The door closes quietly behind her.

Twilight

"Shit can't tell 'em by the way they look." The kid - well, mutters. Yes, mutters, rather stonily and beneath his breath. He is still keeping his distance from the pair of them, and has that eye on Ingrid until she steps far enough out of his awareness that he isn't being shaken by that predatory aura she carries around with him. "S'the way they feel man."

This is still muttered, but less stonily. There's truth here. The disturbing sort of truth, the sort that crawls underneath your skin and turns foul and ugly, turns sick. "Not just like they gonna fuck you up, you know. But like her, man.

"Like they gon' eat you."

--

A snapping look, from the closed door to Tommy and back again. Still wary. The kid looks skeptical when Tommy assures him that there are people on the case. People figuring this shit out, but that skepticism skims into something sharper and warier with the question:

Do you know Dmitri?

"Shit, he dead."

The autonomic response. It is speculation - enough that it tugs on the gift, though faintly - but the kid believes that to be true so there's no outright falsehood. "They say he fucking run away? Escaped? He got asthma. Needs inhalers and shit. Way out in the middle of nowhere the fuck's he gonna go? Bunch a fuckin' liars.

"His moms is one'a them Jehovah Witnesses so he wouldn't go to the fucking vespers. Said that shit was of the devil and fuck if he wasn't right. S'what my grams says, too."

Afro Daddy

"Mm-hm." He says, mulling this over. What if he did. Where you think he would go? There's gotta be somewhere. C'mon, where would you go if you got away?"

Twilight

"Me, I'd call one of my boys and have him drag his ass out to the boonies and pick me up. Go over and hideout at my auntie's 'til the coast was clear," the kid - well, he's feeling easier now, with Ingrid out of the room. He's maybe a little bit boastful, even. He has boys he could demand that they drag themselves out to the middle of nowhere to effectuate a rescue.

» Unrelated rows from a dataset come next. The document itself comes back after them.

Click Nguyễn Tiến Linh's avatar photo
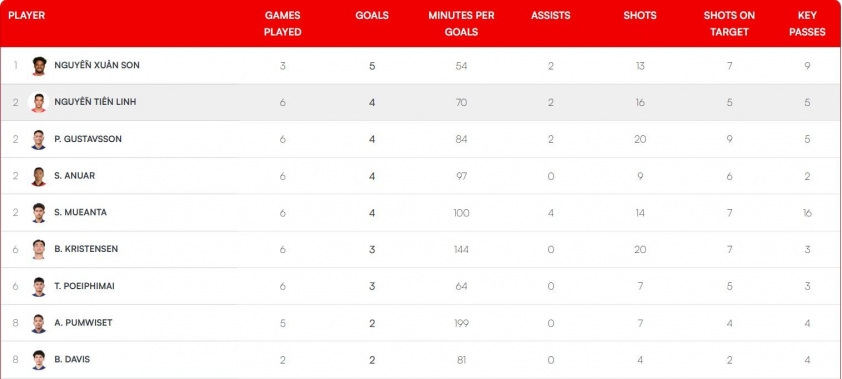Image resolution: width=842 pixels, height=379 pixels. click(x=39, y=103)
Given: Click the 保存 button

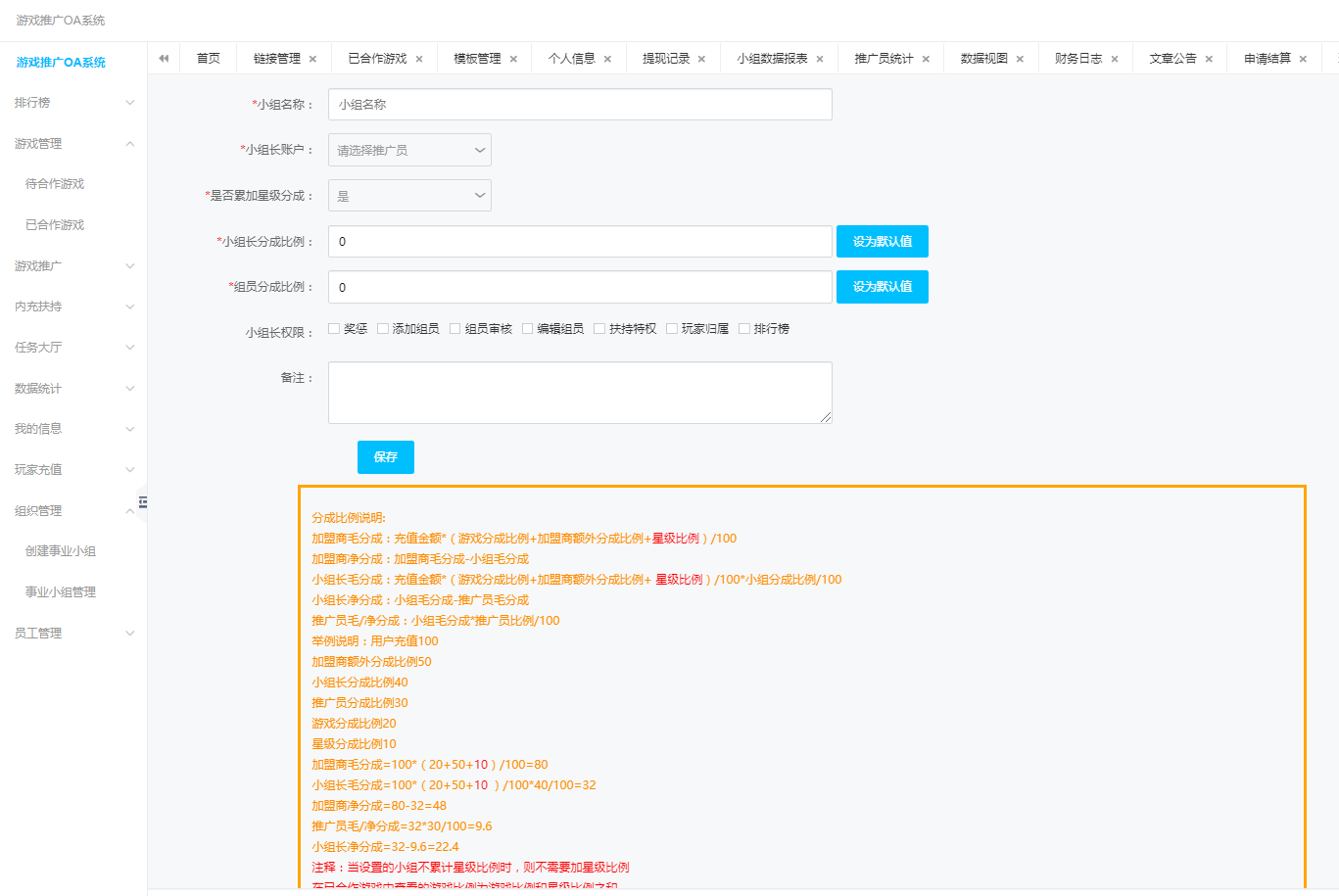Looking at the screenshot, I should point(385,457).
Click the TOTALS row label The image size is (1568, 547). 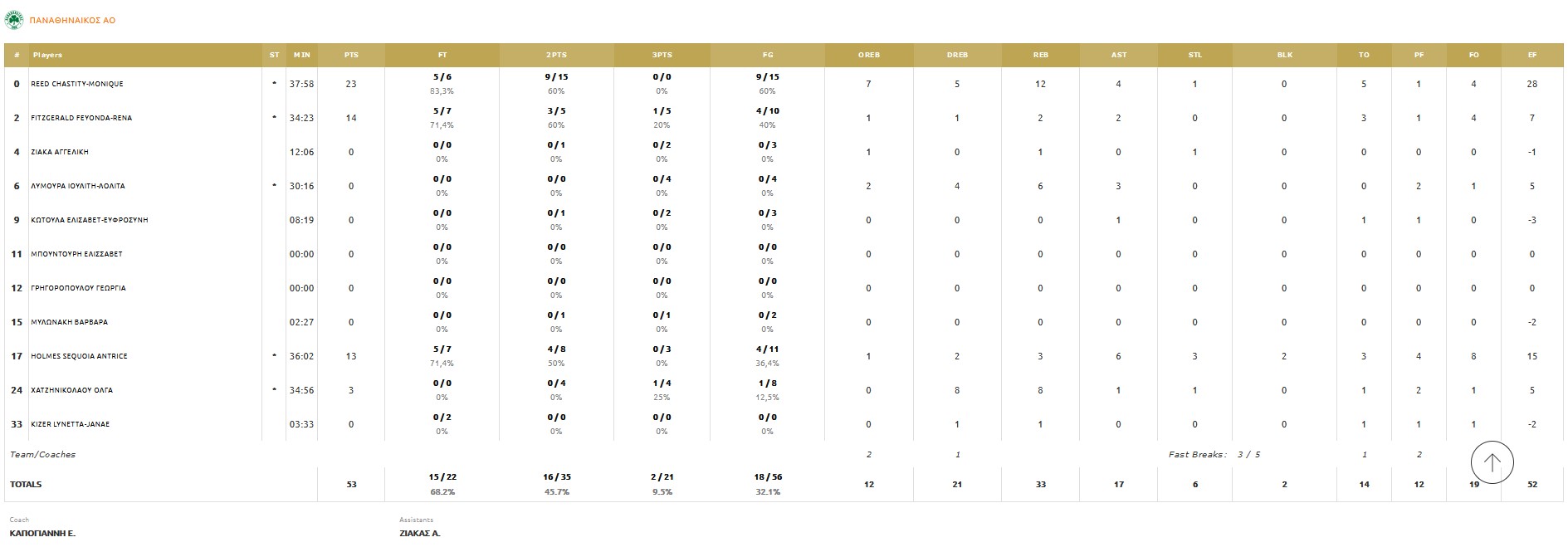26,484
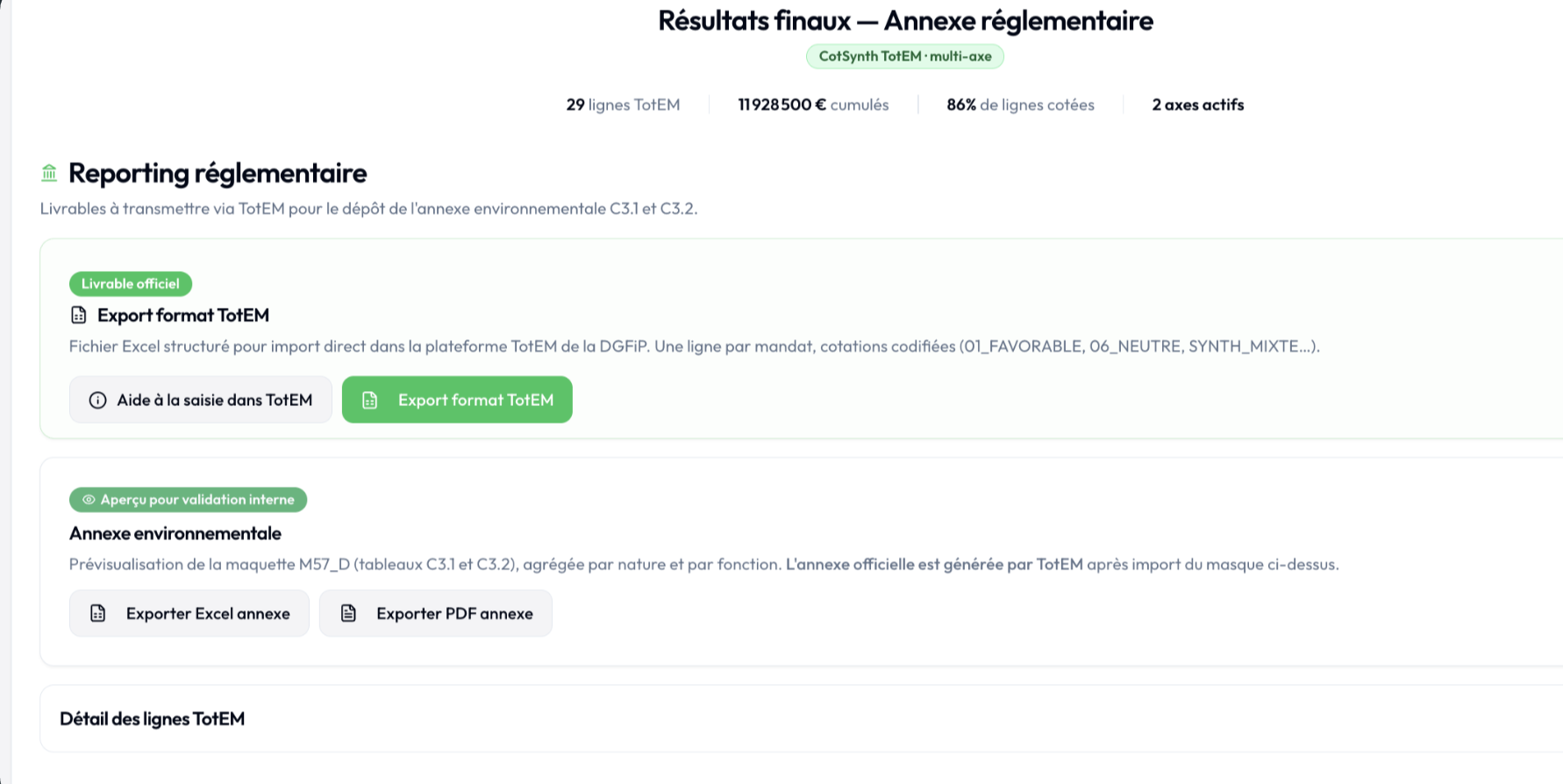Click the file icon inside the green Export button
The height and width of the screenshot is (784, 1563).
tap(369, 400)
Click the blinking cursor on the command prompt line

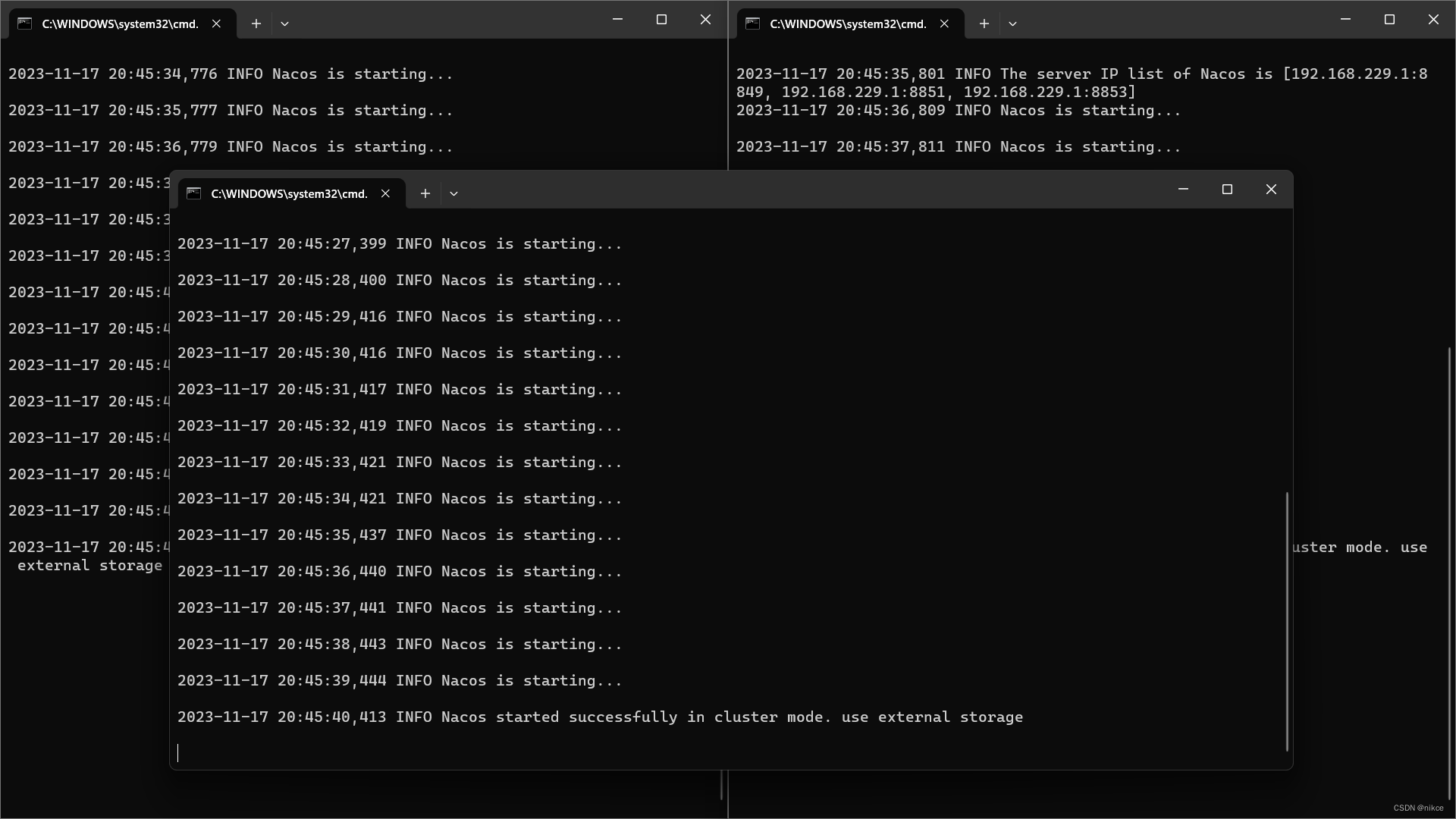point(179,753)

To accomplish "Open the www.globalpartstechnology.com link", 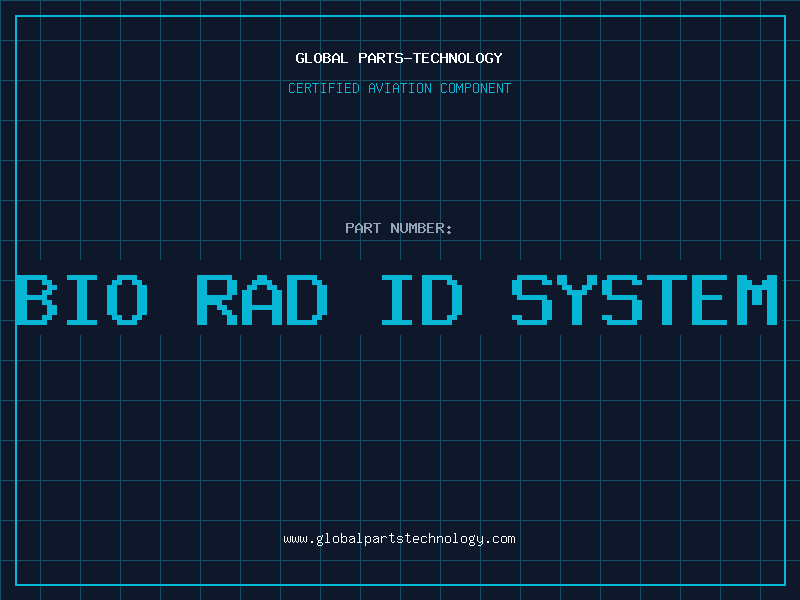I will (399, 538).
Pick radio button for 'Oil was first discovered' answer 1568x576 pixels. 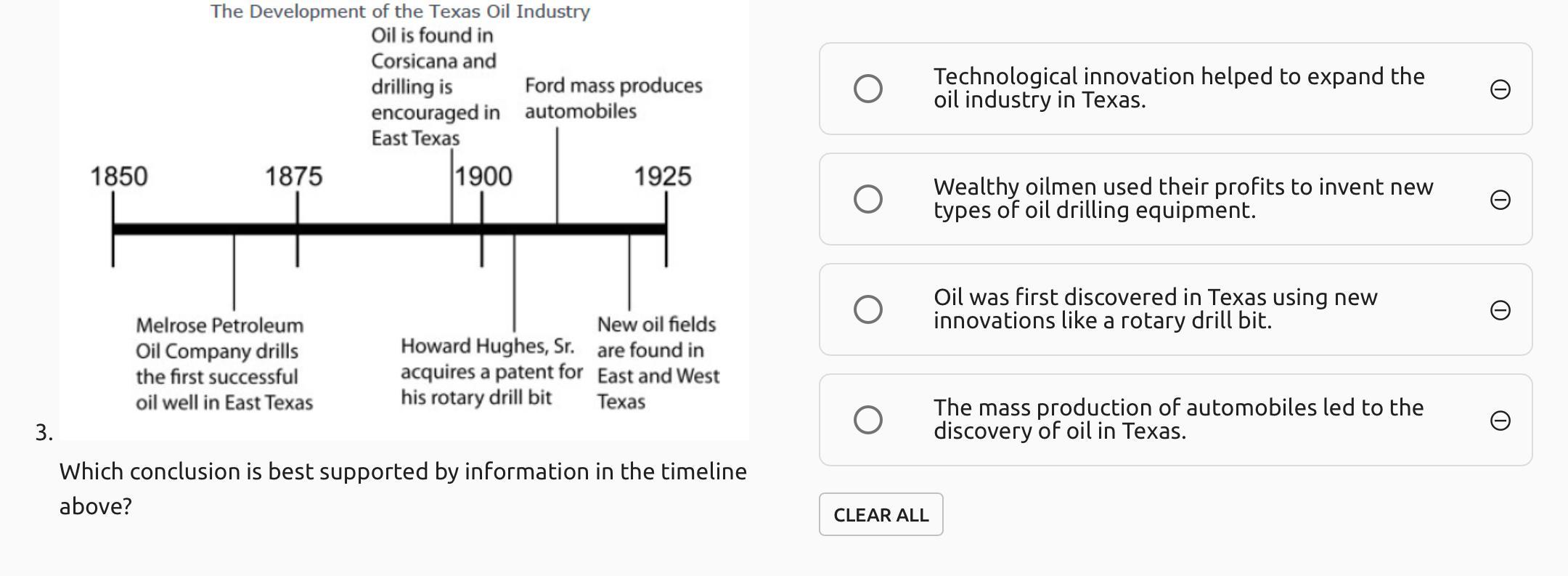[x=867, y=309]
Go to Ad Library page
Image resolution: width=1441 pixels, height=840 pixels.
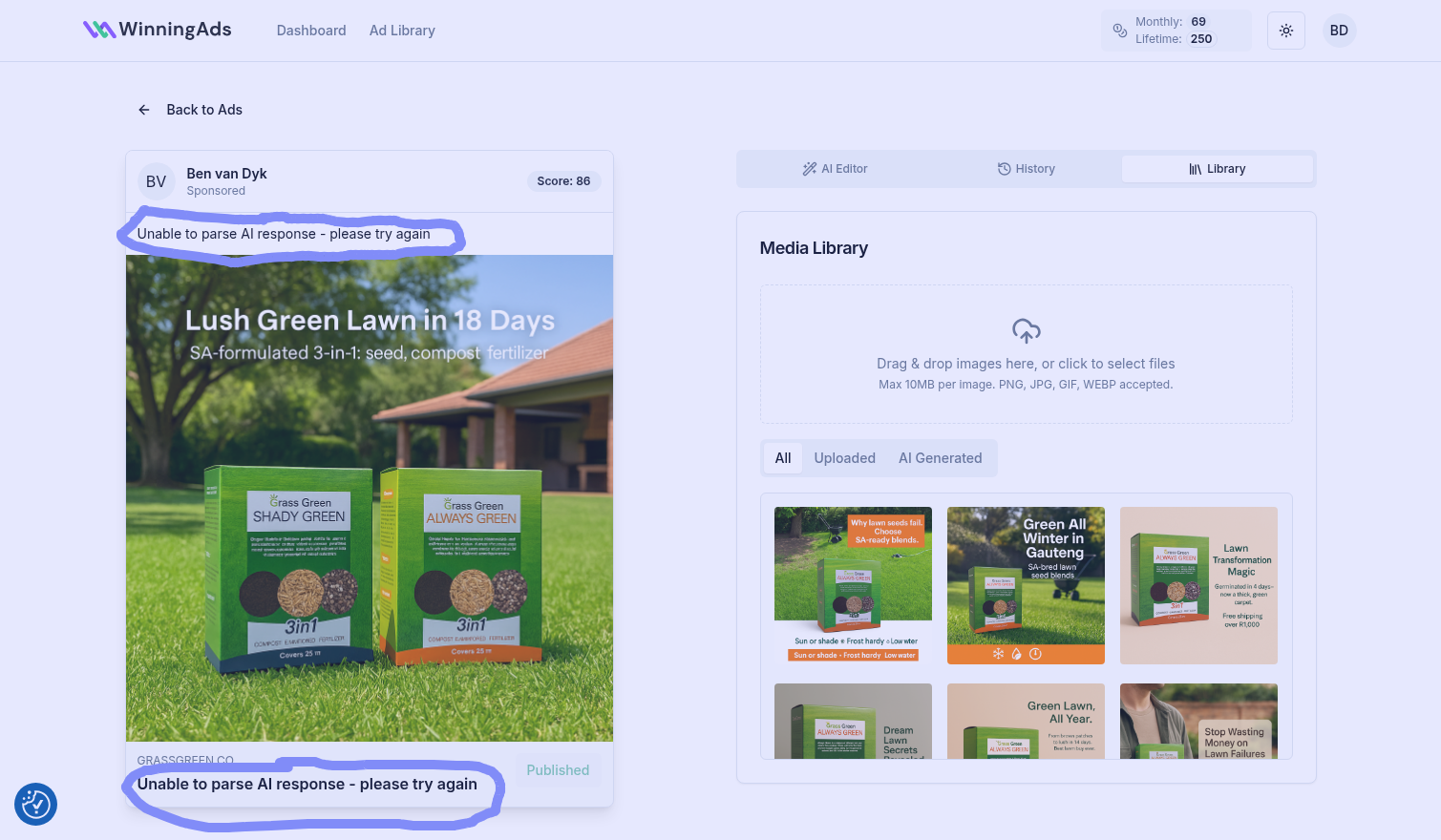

Except: he's also hiding out in his grandmother's Section 8 apartment scared of religious sorts. So.

" - but Dmitri, man. He didn't have fucking noone. Not like that. Shit, you know how everyone's always like 'not my dope' when they get collared? I'd believe it if Dmitri said 'not my dope.'

"There's fences and shit all around that place. How the fuck's he s'posed to climb 'em? You do shit wrong they put you in solitary.

"But fuck. Maybe if he got away - there's this hike, man. Goes past this old cemetery and this old fucking, house or something, all falling apart. I mean, maybe he'd go hide there? Spend some time before trying to cut over to the interstate and hitching a ride back to the city?"

Twilight

WP for second trip to hospital!

Dice: 6 d10 TN8 (1, 1, 3, 7, 7, 7) ( fail )

Afro Daddy

Finally, he got what he wanted. It was a long shot, but it was a shot. Tommy went into his pocket, pulling out a roll of bills and peeling off a couple hundred. He leaves them under a lamp near the door as he heads out.

"Thanks Daren. That's for your trouble. Wash up before your grandma comes back. She don't need no extra stress. And if you need anything, you come lookin for me, alright?"

But he didn't wait for an answer before closing the door behind him. To Ingrid he simply says.

"I got us a place to start lookin. We're goin on a little trip."